**Extracted material**
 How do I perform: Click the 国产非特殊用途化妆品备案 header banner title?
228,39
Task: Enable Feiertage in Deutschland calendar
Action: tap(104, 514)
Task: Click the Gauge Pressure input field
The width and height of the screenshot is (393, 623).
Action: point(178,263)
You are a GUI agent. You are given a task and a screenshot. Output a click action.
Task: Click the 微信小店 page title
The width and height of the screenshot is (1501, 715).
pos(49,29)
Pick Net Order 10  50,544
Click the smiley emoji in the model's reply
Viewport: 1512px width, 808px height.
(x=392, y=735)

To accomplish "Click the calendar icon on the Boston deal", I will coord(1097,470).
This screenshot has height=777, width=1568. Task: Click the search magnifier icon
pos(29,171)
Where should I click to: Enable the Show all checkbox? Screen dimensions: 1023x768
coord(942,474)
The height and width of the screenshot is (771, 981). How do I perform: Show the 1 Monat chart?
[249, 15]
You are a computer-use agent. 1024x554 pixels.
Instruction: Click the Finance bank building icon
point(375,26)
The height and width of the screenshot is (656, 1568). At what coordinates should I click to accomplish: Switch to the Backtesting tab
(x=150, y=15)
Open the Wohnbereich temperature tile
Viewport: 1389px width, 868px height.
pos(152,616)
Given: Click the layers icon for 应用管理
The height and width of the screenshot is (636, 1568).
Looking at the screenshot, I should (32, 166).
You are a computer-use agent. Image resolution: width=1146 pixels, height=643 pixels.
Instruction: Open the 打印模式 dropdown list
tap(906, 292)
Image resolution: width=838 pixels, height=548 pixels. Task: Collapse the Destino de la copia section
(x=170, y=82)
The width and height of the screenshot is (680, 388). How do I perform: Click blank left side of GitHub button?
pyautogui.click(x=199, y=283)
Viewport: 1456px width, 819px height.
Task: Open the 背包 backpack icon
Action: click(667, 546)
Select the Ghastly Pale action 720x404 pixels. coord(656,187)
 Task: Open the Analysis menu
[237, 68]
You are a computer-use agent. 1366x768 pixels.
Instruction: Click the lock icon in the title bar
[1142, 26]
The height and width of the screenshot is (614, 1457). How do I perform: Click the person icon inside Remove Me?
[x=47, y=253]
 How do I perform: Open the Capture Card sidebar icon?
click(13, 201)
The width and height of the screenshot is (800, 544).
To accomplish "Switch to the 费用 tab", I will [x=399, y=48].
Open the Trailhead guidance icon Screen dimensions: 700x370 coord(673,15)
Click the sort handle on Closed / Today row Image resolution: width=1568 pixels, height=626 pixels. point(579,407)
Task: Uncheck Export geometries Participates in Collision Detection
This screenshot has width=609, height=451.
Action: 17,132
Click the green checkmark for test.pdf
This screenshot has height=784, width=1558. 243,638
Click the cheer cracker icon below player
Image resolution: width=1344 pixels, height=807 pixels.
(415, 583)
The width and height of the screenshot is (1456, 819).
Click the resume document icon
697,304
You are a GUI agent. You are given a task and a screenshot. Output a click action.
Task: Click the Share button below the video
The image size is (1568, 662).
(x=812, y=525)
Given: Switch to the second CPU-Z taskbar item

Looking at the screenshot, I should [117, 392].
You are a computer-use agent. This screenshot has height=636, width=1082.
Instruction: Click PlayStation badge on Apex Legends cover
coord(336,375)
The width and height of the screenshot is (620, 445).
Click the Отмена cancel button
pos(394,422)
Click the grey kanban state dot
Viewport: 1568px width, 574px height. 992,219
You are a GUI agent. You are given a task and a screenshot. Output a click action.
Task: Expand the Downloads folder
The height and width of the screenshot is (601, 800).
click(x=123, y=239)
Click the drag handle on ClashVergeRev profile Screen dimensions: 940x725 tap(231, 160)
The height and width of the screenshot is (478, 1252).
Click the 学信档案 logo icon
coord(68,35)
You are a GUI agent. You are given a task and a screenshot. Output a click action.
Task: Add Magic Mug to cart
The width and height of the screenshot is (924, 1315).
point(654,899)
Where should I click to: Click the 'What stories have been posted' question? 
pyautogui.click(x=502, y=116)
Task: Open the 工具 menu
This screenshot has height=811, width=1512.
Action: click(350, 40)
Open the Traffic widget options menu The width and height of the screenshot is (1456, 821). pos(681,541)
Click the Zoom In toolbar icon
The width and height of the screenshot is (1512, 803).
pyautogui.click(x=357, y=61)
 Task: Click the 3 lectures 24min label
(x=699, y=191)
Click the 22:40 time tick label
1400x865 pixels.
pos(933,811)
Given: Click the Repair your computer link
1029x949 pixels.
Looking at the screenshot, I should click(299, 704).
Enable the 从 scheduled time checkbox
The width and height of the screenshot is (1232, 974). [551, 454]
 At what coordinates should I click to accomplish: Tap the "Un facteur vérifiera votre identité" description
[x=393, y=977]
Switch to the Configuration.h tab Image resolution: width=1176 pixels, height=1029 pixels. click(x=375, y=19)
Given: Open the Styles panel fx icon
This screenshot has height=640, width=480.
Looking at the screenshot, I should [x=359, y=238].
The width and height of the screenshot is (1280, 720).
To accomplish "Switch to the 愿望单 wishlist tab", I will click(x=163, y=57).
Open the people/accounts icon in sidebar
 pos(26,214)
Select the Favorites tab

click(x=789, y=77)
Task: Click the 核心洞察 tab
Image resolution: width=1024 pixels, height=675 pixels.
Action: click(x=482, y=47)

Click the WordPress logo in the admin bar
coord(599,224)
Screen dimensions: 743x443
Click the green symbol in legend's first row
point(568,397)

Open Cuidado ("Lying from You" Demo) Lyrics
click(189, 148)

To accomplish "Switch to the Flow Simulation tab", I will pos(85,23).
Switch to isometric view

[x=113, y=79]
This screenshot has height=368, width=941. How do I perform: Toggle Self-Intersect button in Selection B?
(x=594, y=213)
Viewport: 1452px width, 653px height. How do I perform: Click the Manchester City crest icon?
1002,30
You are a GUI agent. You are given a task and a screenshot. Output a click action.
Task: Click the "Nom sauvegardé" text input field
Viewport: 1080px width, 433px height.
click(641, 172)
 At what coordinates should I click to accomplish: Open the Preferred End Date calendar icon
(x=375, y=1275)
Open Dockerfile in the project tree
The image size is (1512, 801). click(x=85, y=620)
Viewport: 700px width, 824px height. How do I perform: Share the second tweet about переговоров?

**Short task**
Rewrite every line of the data above as a Markdown table with the columns Row and Text. Number the rows in order, and skip blank lines.

**Output of the exercise**
| Row | Text |
|---|---|
| 1 |  How do I perform: Click the 国产非特殊用途化妆品备案 header banner title? |
| 2 | 228,39 |
| 3 | Task: Enable Feiertage in Deutschland calendar |
| 4 | Action: tap(104, 514) |
| 5 | Task: Click the Gauge Pressure input field |
| 6 | The width and height of the screenshot is (393, 623). |
| 7 | Action: point(178,263) |
| 8 | You are a GUI agent. You are given a task and a screenshot. Output a click action. |
| 9 | Task: Click the 微信小店 page title |
| 10 | The width and height of the screenshot is (1501, 715). |
| 11 | pos(49,29) |
| 12 | Pick Net Order 10  50,544 |
| 13 | Click the smiley emoji in the model's reply |
| 14 | Viewport: 1512px width, 808px height. |
| 15 | (x=392, y=735) |
| 16 | To accomplish "Click the calendar icon on the Boston deal", I will coord(1097,470). |
| 17 | This screenshot has height=777, width=1568. Task: Click the search magnifier icon |
| 18 | pos(29,171) |
| 19 | Where should I click to: Enable the Show all checkbox? Screen dimensions: 1023x768 |
| 20 | coord(942,474) |
| 21 | The height and width of the screenshot is (771, 981). How do I perform: Show the 1 Monat chart? |
| 22 | [249, 15] |
| 23 | You are a computer-use agent. 1024x554 pixels. |
| 24 | Instruction: Click the Finance bank building icon |
| 25 | point(375,26) |
| 26 | The height and width of the screenshot is (656, 1568). At what coordinates should I click to accomplish: Switch to the Backtesting tab |
| 27 | (x=150, y=15) |
| 28 | Open the Wohnbereich temperature tile |
| 29 | Viewport: 1389px width, 868px height. |
| 30 | pos(152,616) |
| 31 | Given: Click the layers icon for 应用管理 |
| 32 | The height and width of the screenshot is (636, 1568). |
| 33 | Looking at the screenshot, I should (32, 166). |
| 34 | You are a computer-use agent. Image resolution: width=1146 pixels, height=643 pixels. |
| 35 | Instruction: Open the 打印模式 dropdown list |
| 36 | tap(906, 292) |
| 37 | Image resolution: width=838 pixels, height=548 pixels. Task: Collapse the Destino de la copia section |
| 38 | (x=170, y=82) |
| 39 | The width and height of the screenshot is (680, 388). How do I perform: Click blank left side of GitHub button? |
| 40 | pyautogui.click(x=199, y=283) |
| 41 | Viewport: 1456px width, 819px height. |
| 42 | Task: Open the 背包 backpack icon |
| 43 | Action: click(667, 546) |
| 44 | Select the Ghastly Pale action 720x404 pixels. coord(656,187) |
| 45 |  Task: Open the Analysis menu |
| 46 | [237, 68] |
| 47 | You are a computer-use agent. 1366x768 pixels. |
| 48 | Instruction: Click the lock icon in the title bar |
| 49 | [1142, 26] |
| 50 | The height and width of the screenshot is (614, 1457). How do I perform: Click the person icon inside Remove Me? |
| 51 | [x=47, y=253] |
| 52 |  How do I perform: Open the Capture Card sidebar icon? |
| 53 | click(13, 201) |
| 54 | The width and height of the screenshot is (800, 544). |
| 55 | To accomplish "Switch to the 费用 tab", I will [x=399, y=48]. |
| 56 | Open the Trailhead guidance icon Screen dimensions: 700x370 coord(673,15) |
| 57 | Click the sort handle on Closed / Today row Image resolution: width=1568 pixels, height=626 pixels. point(579,407) |
| 58 | Task: Uncheck Export geometries Participates in Collision Detection |
| 59 | This screenshot has width=609, height=451. |
| 60 | Action: 17,132 |
| 61 | Click the green checkmark for test.pdf |
| 62 | This screenshot has height=784, width=1558. 243,638 |
| 63 | Click the cheer cracker icon below player |
| 64 | Image resolution: width=1344 pixels, height=807 pixels. |
| 65 | (415, 583) |
| 66 | The width and height of the screenshot is (1456, 819). |
| 67 | Click the resume document icon |
| 68 | 697,304 |
| 69 | You are a GUI agent. You are given a task and a screenshot. Output a click action. |
| 70 | Task: Click the Share button below the video |
| 71 | The image size is (1568, 662). |
| 72 | (x=812, y=525) |
| 73 | Given: Switch to the second CPU-Z taskbar item |
| 74 | Looking at the screenshot, I should [117, 392]. |
| 75 | You are a computer-use agent. This screenshot has height=636, width=1082. |
| 76 | Instruction: Click PlayStation badge on Apex Legends cover |
| 77 | coord(336,375) |
| 78 | The width and height of the screenshot is (620, 445). |
| 79 | Click the Отмена cancel button |
| 80 | pos(394,422) |
| 81 | Click the grey kanban state dot |
| 82 | Viewport: 1568px width, 574px height. 992,219 |
| 83 | You are a GUI agent. You are given a task and a screenshot. Output a click action. |
| 84 | Task: Expand the Downloads folder |
| 85 | The height and width of the screenshot is (601, 800). |
| 86 | click(x=123, y=239) |
| 87 | Click the drag handle on ClashVergeRev profile Screen dimensions: 940x725 tap(231, 160) |
| 88 | The height and width of the screenshot is (478, 1252). |
| 89 | Click the 学信档案 logo icon |
| 90 | coord(68,35) |
| 91 | You are a GUI agent. You are given a task and a screenshot. Output a click action. |
| 92 | Task: Add Magic Mug to cart |
| 93 | The width and height of the screenshot is (924, 1315). |
| 94 | point(654,899) |
| 95 | Where should I click to: Click the 'What stories have been posted' question?  |
| 96 | pyautogui.click(x=502, y=116) |
| 97 | Task: Open the 工具 menu |
| 98 | This screenshot has height=811, width=1512. |
| 99 | Action: click(350, 40) |
| 100 | Open the Traffic widget options menu The width and height of the screenshot is (1456, 821). pos(681,541) |
| 101 | Click the Zoom In toolbar icon |
| 102 | The width and height of the screenshot is (1512, 803). |
| 103 | pyautogui.click(x=357, y=61) |
| 104 |  Task: Click the 3 lectures 24min label |
| 105 | (x=699, y=191) |
| 106 | Click the 22:40 time tick label |
| 107 | 1400x865 pixels. |
| 108 | pos(933,811) |
| 109 | Given: Click the Repair your computer link |
| 110 | 1029x949 pixels. |
| 111 | Looking at the screenshot, I should click(299, 704). |
| 112 | Enable the 从 scheduled time checkbox |
| 113 | The width and height of the screenshot is (1232, 974). [551, 454] |
| 114 |  At what coordinates should I click to accomplish: Tap the "Un facteur vérifiera votre identité" description |
| 115 | [x=393, y=977] |
| 116 | Switch to the Configuration.h tab Image resolution: width=1176 pixels, height=1029 pixels. click(x=375, y=19) |
| 117 | Given: Open the Styles panel fx icon |
| 118 | This screenshot has height=640, width=480. |
| 119 | Looking at the screenshot, I should [x=359, y=238]. |
| 120 | The width and height of the screenshot is (1280, 720). |
| 121 | To accomplish "Switch to the 愿望单 wishlist tab", I will click(x=163, y=57). |
| 122 | Open the people/accounts icon in sidebar |
| 123 |  pos(26,214) |
| 124 | Select the Favorites tab |
| 125 | click(x=789, y=77) |
| 126 | Task: Click the 核心洞察 tab |
| 127 | Image resolution: width=1024 pixels, height=675 pixels. |
| 128 | Action: click(x=482, y=47) |
| 129 | Click the WordPress logo in the admin bar |
| 130 | coord(599,224) |
| 131 | Screen dimensions: 743x443 |
| 132 | Click the green symbol in legend's first row |
| 133 | point(568,397) |
| 134 | Open Cuidado ("Lying from You" Demo) Lyrics |
| 135 | click(189, 148) |
| 136 | To accomplish "Switch to the Flow Simulation tab", I will pos(85,23). |
| 137 | Switch to isometric view |
| 138 | [x=113, y=79] |
| 139 | This screenshot has height=368, width=941. How do I perform: Toggle Self-Intersect button in Selection B? |
| 140 | (x=594, y=213) |
| 141 | Viewport: 1452px width, 653px height. How do I perform: Click the Manchester City crest icon? |
| 142 | 1002,30 |
| 143 | You are a GUI agent. You are given a task and a screenshot. Output a click action. |
| 144 | Task: Click the "Nom sauvegardé" text input field |
| 145 | Viewport: 1080px width, 433px height. |
| 146 | click(641, 172) |
| 147 |  At what coordinates should I click to accomplish: Open the Preferred End Date calendar icon |
| 148 | (x=375, y=1275) |
| 149 | Open Dockerfile in the project tree |
| 150 | The image size is (1512, 801). click(x=85, y=620) |
| 151 | Viewport: 700px width, 824px height. How do I perform: Share the second tweet about переговоров? |